La strada per il successo per una donna africana nel mondo della scienza e della tecnologia è lunga e ripida, ma Adeola Olubamaiji non ha dubbi: “come vedi la questione dipende da te, bicchiere mezzo pieno o mezzo vuoto. Il sessismo e il razzismo sono reali, ma tu puoi decidere se usarli a tuo vantaggio. Essere una minoranza visibile (donna, nera e giovane) è una delle tante sfortune che ho avuto nella mia vita, ma mi ha permesso di distinguermi e diventare un agente di cambiamento”. Olubamaiji, ingegnera dei materiali e prima africana ad aver ottenuto un phd in ingegneria biomedica all’università di Saskatchewan, in Canada, è convinta della necessità di “educare i bambini africani su ciò che è a loro disposizione in questo millennio” e ha quindi fondato in Ontario STEMHUB, un’iniziativa che prevede esperimenti pratici e visite nelle aziende per familiarizzare con la mentalità scientifica.

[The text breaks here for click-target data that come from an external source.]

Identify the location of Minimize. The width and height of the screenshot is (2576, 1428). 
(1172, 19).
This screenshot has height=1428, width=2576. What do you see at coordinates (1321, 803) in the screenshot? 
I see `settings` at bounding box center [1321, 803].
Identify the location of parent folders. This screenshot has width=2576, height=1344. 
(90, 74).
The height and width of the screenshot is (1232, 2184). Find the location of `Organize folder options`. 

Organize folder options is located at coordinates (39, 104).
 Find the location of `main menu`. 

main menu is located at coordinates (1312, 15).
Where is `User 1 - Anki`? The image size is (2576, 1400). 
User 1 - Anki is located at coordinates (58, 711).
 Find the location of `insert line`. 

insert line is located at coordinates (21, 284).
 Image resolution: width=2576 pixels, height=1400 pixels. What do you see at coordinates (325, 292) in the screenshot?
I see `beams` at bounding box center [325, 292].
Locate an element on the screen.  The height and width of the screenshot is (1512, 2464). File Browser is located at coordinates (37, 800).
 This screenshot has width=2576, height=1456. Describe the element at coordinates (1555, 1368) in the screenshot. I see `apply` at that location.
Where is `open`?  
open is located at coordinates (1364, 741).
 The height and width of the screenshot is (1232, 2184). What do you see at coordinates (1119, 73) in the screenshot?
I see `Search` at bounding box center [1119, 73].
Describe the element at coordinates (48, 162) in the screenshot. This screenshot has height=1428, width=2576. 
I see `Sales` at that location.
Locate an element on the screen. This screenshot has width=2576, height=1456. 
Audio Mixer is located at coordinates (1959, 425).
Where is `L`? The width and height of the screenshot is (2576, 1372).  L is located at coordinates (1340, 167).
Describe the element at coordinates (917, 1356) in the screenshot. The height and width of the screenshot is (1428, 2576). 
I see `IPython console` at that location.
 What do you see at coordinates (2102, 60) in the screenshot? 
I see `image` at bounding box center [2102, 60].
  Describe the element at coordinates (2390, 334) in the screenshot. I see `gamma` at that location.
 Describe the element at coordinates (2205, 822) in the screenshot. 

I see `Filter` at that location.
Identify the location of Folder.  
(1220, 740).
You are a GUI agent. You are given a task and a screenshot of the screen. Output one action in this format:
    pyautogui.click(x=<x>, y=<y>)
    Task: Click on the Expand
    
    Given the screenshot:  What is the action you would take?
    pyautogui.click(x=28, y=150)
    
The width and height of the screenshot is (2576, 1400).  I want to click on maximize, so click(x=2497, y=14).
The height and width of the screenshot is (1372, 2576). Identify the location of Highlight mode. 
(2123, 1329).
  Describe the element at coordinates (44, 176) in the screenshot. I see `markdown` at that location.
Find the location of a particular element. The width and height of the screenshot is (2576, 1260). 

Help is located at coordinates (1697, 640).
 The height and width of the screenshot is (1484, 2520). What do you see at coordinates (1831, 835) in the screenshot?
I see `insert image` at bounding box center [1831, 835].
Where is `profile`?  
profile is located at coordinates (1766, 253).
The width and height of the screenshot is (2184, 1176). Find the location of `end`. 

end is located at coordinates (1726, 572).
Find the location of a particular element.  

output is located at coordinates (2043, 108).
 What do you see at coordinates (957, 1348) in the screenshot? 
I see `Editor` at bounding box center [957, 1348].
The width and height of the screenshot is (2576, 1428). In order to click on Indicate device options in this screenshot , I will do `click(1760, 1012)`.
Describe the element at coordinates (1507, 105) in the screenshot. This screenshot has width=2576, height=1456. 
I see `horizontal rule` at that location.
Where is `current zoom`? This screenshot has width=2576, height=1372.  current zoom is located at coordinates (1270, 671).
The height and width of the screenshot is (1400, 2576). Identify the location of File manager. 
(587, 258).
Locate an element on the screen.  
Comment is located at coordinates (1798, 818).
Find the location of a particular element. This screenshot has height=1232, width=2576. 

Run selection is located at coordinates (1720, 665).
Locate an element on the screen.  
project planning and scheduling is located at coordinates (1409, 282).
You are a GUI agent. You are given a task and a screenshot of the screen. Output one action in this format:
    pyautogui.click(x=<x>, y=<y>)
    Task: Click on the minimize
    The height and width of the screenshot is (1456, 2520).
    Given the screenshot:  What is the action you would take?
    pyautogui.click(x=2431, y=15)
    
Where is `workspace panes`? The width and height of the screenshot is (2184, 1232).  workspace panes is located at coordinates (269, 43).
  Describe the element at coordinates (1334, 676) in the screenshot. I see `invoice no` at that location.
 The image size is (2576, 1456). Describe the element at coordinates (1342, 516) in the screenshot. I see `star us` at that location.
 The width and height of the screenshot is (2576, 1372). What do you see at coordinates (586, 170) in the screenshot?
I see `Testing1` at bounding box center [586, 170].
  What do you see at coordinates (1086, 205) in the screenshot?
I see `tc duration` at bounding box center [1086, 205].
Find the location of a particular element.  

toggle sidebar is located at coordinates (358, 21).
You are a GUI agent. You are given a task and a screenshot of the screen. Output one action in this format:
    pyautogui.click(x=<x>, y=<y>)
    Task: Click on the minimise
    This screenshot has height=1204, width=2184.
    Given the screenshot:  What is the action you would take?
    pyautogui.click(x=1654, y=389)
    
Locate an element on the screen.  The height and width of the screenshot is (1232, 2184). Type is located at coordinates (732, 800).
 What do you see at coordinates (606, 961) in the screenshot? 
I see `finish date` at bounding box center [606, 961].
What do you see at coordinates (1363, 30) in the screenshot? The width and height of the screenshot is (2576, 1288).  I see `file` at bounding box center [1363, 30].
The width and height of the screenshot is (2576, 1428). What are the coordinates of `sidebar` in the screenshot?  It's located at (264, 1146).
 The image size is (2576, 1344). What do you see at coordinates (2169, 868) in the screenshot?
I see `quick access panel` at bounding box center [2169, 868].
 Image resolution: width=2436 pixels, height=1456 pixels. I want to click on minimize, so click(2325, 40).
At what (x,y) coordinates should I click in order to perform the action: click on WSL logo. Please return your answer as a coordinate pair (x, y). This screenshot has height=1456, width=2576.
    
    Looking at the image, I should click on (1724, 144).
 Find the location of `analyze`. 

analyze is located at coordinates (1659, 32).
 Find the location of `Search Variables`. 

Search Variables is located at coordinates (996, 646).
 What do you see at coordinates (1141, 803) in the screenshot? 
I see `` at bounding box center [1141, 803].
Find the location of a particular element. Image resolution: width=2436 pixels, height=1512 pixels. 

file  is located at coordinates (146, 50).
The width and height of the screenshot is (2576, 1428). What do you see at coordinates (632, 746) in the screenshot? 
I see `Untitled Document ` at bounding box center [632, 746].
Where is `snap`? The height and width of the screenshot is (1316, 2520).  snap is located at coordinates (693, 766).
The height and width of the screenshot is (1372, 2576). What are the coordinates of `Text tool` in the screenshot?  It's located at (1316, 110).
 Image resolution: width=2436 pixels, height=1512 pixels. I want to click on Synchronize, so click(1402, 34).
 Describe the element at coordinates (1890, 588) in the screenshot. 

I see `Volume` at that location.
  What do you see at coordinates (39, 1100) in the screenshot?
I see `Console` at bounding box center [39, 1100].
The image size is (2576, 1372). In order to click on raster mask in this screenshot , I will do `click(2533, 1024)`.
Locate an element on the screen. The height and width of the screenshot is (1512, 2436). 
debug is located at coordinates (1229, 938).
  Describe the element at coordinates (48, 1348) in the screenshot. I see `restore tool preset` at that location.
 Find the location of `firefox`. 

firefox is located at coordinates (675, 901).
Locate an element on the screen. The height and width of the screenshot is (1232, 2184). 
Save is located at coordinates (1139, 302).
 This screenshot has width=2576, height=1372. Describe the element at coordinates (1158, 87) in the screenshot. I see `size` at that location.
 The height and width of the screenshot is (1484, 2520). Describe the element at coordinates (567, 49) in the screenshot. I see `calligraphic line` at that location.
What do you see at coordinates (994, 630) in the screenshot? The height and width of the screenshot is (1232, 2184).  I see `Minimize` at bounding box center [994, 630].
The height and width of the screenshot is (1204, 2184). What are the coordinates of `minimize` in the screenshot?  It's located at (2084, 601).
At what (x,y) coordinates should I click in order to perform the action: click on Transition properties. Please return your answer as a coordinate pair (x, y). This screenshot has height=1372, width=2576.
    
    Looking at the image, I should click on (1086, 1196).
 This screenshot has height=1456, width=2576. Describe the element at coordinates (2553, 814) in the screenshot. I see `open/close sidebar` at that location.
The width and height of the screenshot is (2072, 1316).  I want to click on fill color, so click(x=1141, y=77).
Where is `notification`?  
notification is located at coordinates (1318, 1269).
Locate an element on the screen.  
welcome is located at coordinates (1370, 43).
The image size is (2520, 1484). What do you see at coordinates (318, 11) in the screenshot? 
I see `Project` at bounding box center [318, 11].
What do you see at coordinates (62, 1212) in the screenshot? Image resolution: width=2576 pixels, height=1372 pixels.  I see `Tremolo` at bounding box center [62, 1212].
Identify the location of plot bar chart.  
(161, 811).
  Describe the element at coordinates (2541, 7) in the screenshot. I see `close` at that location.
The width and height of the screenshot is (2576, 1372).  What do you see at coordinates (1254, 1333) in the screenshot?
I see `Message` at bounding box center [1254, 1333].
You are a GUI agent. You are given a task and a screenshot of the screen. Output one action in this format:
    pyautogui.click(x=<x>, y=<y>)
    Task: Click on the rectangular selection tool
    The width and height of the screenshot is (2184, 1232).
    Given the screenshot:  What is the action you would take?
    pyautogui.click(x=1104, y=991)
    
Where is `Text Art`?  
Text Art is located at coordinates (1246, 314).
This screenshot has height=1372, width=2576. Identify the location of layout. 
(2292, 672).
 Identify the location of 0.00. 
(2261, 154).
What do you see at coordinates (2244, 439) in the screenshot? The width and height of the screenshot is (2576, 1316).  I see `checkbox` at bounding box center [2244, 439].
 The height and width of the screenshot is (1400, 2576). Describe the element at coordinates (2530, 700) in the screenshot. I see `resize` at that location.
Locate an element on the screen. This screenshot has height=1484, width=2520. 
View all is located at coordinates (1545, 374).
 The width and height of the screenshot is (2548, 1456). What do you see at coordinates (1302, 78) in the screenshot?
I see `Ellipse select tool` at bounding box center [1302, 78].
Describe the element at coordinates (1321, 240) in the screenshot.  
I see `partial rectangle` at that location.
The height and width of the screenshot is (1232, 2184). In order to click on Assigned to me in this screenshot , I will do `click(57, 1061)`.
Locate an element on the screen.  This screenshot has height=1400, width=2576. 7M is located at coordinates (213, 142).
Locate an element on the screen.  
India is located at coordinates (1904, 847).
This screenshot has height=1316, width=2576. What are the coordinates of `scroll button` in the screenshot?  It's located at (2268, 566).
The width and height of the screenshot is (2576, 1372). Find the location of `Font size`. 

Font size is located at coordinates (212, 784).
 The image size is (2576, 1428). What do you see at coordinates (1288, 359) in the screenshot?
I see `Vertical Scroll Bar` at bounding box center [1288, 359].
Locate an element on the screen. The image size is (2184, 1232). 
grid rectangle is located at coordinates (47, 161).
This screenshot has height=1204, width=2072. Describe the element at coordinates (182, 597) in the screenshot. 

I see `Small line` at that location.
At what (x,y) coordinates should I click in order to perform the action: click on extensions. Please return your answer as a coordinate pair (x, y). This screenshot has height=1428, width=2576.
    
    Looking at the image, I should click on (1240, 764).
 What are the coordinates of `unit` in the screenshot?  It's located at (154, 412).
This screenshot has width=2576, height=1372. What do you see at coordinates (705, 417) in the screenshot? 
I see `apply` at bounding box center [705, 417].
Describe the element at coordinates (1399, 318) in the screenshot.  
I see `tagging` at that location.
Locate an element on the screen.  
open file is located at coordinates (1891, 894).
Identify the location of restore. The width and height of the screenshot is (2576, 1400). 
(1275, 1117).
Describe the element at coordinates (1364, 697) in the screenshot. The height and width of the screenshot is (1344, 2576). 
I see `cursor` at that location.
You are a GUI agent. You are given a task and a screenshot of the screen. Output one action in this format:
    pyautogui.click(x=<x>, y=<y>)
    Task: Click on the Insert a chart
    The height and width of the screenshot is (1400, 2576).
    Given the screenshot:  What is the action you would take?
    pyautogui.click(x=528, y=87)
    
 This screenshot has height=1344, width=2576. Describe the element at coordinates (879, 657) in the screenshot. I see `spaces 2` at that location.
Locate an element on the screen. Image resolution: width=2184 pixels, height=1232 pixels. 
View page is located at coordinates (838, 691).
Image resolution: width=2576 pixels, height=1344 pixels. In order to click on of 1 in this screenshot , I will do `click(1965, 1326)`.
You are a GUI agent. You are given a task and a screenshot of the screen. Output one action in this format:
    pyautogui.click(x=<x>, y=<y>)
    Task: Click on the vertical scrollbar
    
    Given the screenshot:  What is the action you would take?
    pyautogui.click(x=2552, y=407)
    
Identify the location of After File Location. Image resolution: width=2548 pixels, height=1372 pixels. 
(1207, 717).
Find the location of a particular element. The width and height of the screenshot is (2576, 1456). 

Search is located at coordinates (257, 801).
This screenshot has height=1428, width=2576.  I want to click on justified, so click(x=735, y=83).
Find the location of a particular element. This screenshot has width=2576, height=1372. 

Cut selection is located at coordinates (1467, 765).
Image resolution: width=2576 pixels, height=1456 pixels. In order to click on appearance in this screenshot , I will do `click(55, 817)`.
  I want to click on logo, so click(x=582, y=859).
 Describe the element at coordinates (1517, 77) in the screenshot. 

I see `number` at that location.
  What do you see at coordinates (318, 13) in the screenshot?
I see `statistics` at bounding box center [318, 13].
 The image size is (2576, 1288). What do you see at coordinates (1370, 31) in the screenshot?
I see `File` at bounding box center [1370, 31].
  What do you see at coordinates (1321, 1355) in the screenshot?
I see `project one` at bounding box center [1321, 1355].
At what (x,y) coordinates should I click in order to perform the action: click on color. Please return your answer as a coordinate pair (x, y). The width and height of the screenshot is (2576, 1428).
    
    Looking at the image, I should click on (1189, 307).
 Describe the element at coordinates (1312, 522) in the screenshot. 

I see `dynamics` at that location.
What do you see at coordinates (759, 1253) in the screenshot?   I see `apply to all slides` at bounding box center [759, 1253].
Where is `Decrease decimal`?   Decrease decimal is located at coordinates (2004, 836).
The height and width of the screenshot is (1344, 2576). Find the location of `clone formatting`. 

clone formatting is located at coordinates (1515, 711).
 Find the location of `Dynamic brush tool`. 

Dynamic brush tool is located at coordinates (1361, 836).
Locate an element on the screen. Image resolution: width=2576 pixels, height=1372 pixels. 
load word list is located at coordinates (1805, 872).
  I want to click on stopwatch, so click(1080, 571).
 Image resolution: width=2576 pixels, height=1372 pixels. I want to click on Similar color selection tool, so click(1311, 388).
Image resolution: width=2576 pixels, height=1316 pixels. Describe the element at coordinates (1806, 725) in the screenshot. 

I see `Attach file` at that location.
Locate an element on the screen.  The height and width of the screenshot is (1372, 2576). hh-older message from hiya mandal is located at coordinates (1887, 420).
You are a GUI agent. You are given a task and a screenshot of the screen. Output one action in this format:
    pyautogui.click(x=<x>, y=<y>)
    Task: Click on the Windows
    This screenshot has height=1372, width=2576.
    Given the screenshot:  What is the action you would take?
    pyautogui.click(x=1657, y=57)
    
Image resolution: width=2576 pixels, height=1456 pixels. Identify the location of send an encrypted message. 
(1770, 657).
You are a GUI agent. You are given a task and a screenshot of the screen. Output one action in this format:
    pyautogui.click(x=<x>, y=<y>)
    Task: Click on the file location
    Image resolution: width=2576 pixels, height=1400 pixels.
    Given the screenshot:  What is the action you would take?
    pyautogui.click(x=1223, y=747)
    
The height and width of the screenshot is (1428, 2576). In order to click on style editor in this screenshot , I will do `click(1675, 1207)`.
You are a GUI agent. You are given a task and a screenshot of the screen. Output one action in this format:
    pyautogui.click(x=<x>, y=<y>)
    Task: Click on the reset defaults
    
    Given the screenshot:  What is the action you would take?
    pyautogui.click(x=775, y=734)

Adeola Olubamaiji alla sua laurea di dottorato

Farlo, in Africa, a volte è ancora difficile, anche a causa della mancanza di connessione, fatto criticato nel 2016 con la campagna #BringBackOurInternet da Rebecca Enonchong, fondatrice dell’azienda Apps Tech e nel 2014 tra le Top Ten Women Tech Entrepreneurs della rivista Forbes. Dopo aver visto il tentativo di un insegnante locale di spiegare il funzionamento di World con lavagna e gessetto, la Enonchong, di origini camerunensi, si è battuta anche affinché Microsoft fornisse computer alle scuole ghanesi, perché convinta che la tecnologia sia la soluzione a tutti i problemi. Ozak Esu (foto di copertina), invece, nigeriana e vincitrice di numerosi riconoscimenti internazionali, i suoi problemi se li è risolta da sé: quando, da bambina, il padre le ha spiegato che avrebbe dovuto appellarsi a un ingegnere elettrico per la mancanza di elettricità che non le permetteva di guardare i cartoni, ha deciso che da grande, ingegnere elettrico, lo sarebbe diventata lei.

Rebecca Enonchong, fondatrice dell’azienda Apps Tech

Sono donne visionarie, che hanno messo a frutto la loro passione e hanno rotto il soffitto di cristallo senza fermarsi davanti a niente e oggi vogliono lasciare il testimone alle nuove generazioni. Rivolgendosi alle giovani africane che sognano in grande nelle materie STEM Giewee Giah ha detto: “Assicuratevi che quando chiedete aiuto vi posizioniate come un investimento e non come un ente di beneficenza. Smettetela di aspettare il vostro eroe, avete tutto quello che serve per essere voi l’eroe.” Un consiglio non solo per le donne africane.